Exercise prompt: Once you have reviewed the listing below, restate it word for word.

Records to process:
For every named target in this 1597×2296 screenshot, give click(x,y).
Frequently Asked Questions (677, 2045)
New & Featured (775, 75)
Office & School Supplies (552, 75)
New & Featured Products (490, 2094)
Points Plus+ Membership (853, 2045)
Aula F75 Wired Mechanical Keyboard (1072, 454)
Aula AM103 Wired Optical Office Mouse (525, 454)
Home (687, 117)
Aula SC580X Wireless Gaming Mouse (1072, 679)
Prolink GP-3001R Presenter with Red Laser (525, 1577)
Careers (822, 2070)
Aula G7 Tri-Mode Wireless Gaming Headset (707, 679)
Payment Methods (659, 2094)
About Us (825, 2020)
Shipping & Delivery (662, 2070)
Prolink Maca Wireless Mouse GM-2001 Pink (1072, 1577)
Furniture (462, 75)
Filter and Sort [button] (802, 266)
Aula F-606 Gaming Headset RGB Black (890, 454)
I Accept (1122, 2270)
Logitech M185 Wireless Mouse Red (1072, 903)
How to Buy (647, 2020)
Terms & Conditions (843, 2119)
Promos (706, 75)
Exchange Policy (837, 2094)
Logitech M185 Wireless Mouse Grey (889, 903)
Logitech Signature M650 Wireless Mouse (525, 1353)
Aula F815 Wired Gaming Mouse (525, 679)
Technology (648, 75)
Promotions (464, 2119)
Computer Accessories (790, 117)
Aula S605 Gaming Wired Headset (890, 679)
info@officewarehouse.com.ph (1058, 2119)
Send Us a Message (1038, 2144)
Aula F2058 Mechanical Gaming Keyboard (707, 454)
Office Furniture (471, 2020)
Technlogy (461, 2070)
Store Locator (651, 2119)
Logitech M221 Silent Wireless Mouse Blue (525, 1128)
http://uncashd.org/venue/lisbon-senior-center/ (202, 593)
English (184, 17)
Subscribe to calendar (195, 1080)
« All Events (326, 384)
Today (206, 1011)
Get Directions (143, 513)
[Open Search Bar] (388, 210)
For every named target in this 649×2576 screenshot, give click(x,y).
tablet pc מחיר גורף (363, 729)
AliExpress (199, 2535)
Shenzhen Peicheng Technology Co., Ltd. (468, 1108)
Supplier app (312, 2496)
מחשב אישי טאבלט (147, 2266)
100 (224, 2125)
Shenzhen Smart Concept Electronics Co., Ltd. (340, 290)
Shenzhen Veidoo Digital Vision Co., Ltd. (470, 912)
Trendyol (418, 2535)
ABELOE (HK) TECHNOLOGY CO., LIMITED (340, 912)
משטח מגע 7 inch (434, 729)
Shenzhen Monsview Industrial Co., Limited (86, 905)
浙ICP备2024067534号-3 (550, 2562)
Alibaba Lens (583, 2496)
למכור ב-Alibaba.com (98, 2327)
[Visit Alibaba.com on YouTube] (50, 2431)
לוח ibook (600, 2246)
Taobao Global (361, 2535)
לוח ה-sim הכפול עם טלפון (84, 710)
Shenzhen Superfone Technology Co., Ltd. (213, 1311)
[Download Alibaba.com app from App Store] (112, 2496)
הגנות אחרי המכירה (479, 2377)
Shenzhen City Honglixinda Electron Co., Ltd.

Reply to the exercise:
For every named target in this 1597×2296 screenshot, give click(x,y).
Frequently Asked Questions (677, 2045)
New & Featured (775, 75)
Office & School Supplies (552, 75)
New & Featured Products (490, 2094)
Points Plus+ Membership (853, 2045)
Aula F75 Wired Mechanical Keyboard (1072, 454)
Aula AM103 Wired Optical Office Mouse (525, 454)
Home (687, 117)
Aula SC580X Wireless Gaming Mouse (1072, 679)
Prolink GP-3001R Presenter with Red Laser (525, 1577)
Careers (822, 2070)
Aula G7 Tri-Mode Wireless Gaming Headset (707, 679)
Payment Methods (659, 2094)
About Us (825, 2020)
Shipping & Delivery (662, 2070)
Prolink Maca Wireless Mouse GM-2001 Pink (1072, 1577)
Furniture (462, 75)
Filter and Sort [button] (802, 266)
Aula F-606 Gaming Headset RGB Black (890, 454)
I Accept (1122, 2270)
Logitech M185 Wireless Mouse Red (1072, 903)
How to Buy (647, 2020)
Terms & Conditions (843, 2119)
Promos (706, 75)
Exchange Policy (837, 2094)
Logitech M185 Wireless Mouse Grey (889, 903)
Logitech Signature M650 Wireless Mouse (525, 1353)
Aula F815 Wired Gaming Mouse (525, 679)
Technology (648, 75)
Promotions (464, 2119)
Computer Accessories (790, 117)
Aula S605 Gaming Wired Headset (890, 679)
info@officewarehouse.com.ph (1058, 2119)
Send Us a Message (1038, 2144)
Aula F2058 Mechanical Gaming Keyboard (707, 454)
Office Furniture (471, 2020)
Technlogy (461, 2070)
Store Locator (651, 2119)
Logitech M221 Silent Wireless Mouse Blue (525, 1128)
http://uncashd.org/venue/lisbon-senior-center/ (202, 593)
English (184, 17)
Subscribe to calendar (195, 1080)
« All Events (326, 384)
Today (206, 1011)
Get Directions (143, 513)
[Open Search Bar] (388, 210)
For every named target in this 649×2576 screenshot, give click(x,y).
tablet pc מחיר גורף (363, 729)
AliExpress (199, 2535)
Shenzhen Peicheng Technology Co., Ltd. (468, 1108)
Supplier app (312, 2496)
מחשב אישי טאבלט (147, 2266)
100 (224, 2125)
Shenzhen Smart Concept Electronics Co., Ltd. (340, 290)
Shenzhen Veidoo Digital Vision Co., Ltd. (470, 912)
Trendyol (418, 2535)
ABELOE (HK) TECHNOLOGY CO., LIMITED (340, 912)
משטח מגע 7 inch (434, 729)
Shenzhen Monsview Industrial Co., Limited (86, 905)
浙ICP备2024067534号-3 (550, 2562)
Alibaba Lens (583, 2496)
למכור ב-Alibaba.com (98, 2327)
[Visit Alibaba.com on YouTube] (50, 2431)
לוח ibook (600, 2246)
Taobao Global (361, 2535)
לוח ה-sim הכפול עם טלפון (84, 710)
Shenzhen Superfone Technology Co., Ltd. (213, 1311)
[Download Alibaba.com app from App Store] (112, 2496)
הגנות אחרי המכירה (479, 2377)
Shenzhen City Honglixinda Electron Co., Ltd.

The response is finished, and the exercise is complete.